Growing one’s own food became more appealing and, in some cases, a greater necessity to many in this pandemic era. Native peoples have long tended gardens that have provided their communities with sustainably grown foods, medicinal plants and natural materials. Today these much-needed sources of local, healthy foods are also places to cultivate and preserve cultural traditions.
“Even some Native cultures—like foraging cultures—that didn’t historically garden now see it as a helpful use of land and time and money because they can efficiently produce the kinds of foods that people need to stay healthy,” said Elizabeth Hoover. Of Mohawk and Mi’kmaq descent, she is an associate professor of Environmental Science, Policy and Management at the University of California in Berkeley. Researching this trend, she drove 20,000 miles in 2014 to talk with dozens of American Indian gardeners and food advocates.

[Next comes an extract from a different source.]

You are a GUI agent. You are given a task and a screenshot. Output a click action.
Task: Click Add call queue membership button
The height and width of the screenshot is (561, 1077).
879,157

In western North Carolina, David Anderson works as the horticultural operations supervisor at the Jessie Owle Dugan Native Plant and Greenhouse Facility of the Eastern Band of Cherokee Indians. The complex includes three greenhouses, 30 raised growing beds, a 3-acre nursery and 5 acres of fields dedicated to producing crops specifically for their seeds. It also has 330 acres of field that can be leased to enrolled tribal members who wish to garden or farm.
While the facility does generate funds for the tribe, it also preserves culturally important species to get them into the hands of tribal members to plant. It focuses on growing traditional plants, such as grapes, elderberry, wild strawberries, blackberries, huckleberries sochan and cohosh. In 2021, the greenhouse also grew hickory saplings, which once mature, can to provide wood that can be used to make stickball sticks, artworks and other traditional projects. “We serve our community with plants for home, for farmers, and for restoration,” said Anderson.
The operation shares equipment, land and greenhouse space with tribal members so they can grow, and occasionally sell, their own foods. One tribal member, for example, grows a quarter of an acre of peppers for his hot sauce business. Another feels a duty to produce corn to be ground into flour just to provide a traditional food for tribal members. In fact, a 2018 survey found that 80 percent of tribal members said that they just wanted to raise plants for themselves or to give away to their neighbors, not to make money.
With the help of the North Carolina State University Cooperative Extension Office, the greenhouse is aiming to perpetuate a selection of seeds to ensure genetic diversity among culturally vital plants and encourage their propagation. The heirloom seeds planted and distributed to tribal members each year are a source of renewed continuity for both plants and the people who grow them.
This approach is part of a broader movement to save Indigenous agriculture heritage. Melissa K. Nelson, a member of the Turtle Mountain Band of the Chippewa Tribe and a professor of Indigenous Sustainability in the School of Sustainability at Arizona State University, explains these efforts have led to the “rematriation” of seeds, a return to the “mothering embrace of the Earth” and of the women who largely cared for the crops they yielded. The division of labor between men and women in the garden varies from tribe to tribe, but historically women have led in the contemporary preservation of seeds for future generations.
Yet seeds are more than seeds. “Seeds [are] responsive beings that are inherently embedded within ecological and spiritual webs of kinship,” not just “active storage containers of genetic material,” wrote Hoover after her 2014 journey. They are seen “both as children that need nurturing and protecting, and as grandparents who contain cultural wisdom that needs guarding.”
Community gardens can also help preserve another endangered facet of Indigenous culture—Native languages. A valued community resource, the Pueblo of Nambe Community Farm in northern New Mexico also has become a perfect teaching ground.
The farm has 3 acres of crops and nearly 8 acres of vineyard. Beyond, a dozen bison roam across 200 acres of rangeland. “We grow salad greens, corn, chilis, melons and beans,” said George Toya (Jemez/Acoma Pueblo), the farm’s manager. “But none of it is for sale. It all goes to tribal members.”
Toya explained that growing traditions have been always passed down orally. Students and youth who now volunteer on the Pueblo farm learn from elders how to grow crops traditionally and pick up phrases in their Native language along the way. They also paint signs with both English and Native words to identify plants, farm implements and the weather. Given that many words convey meanings that can’t be easily translated, working in the garden reinforces language learning. said Toya, as “some words—like those for water, pumpkin or moon—sound the same but their meaning is only revealed by context.”
Gardens provide not only food but a deep connection to tribal culture and the Earth. The gardens nourish people just as people nurture their gardens. “Our values were defined by growing food or gathering wild foods,” said Toya. “Plants hold a special place in our lifestyle and our spirituality. They served both as food but also as prayer and healing. Health came not only from ingesting food but also through hard work and prayers.”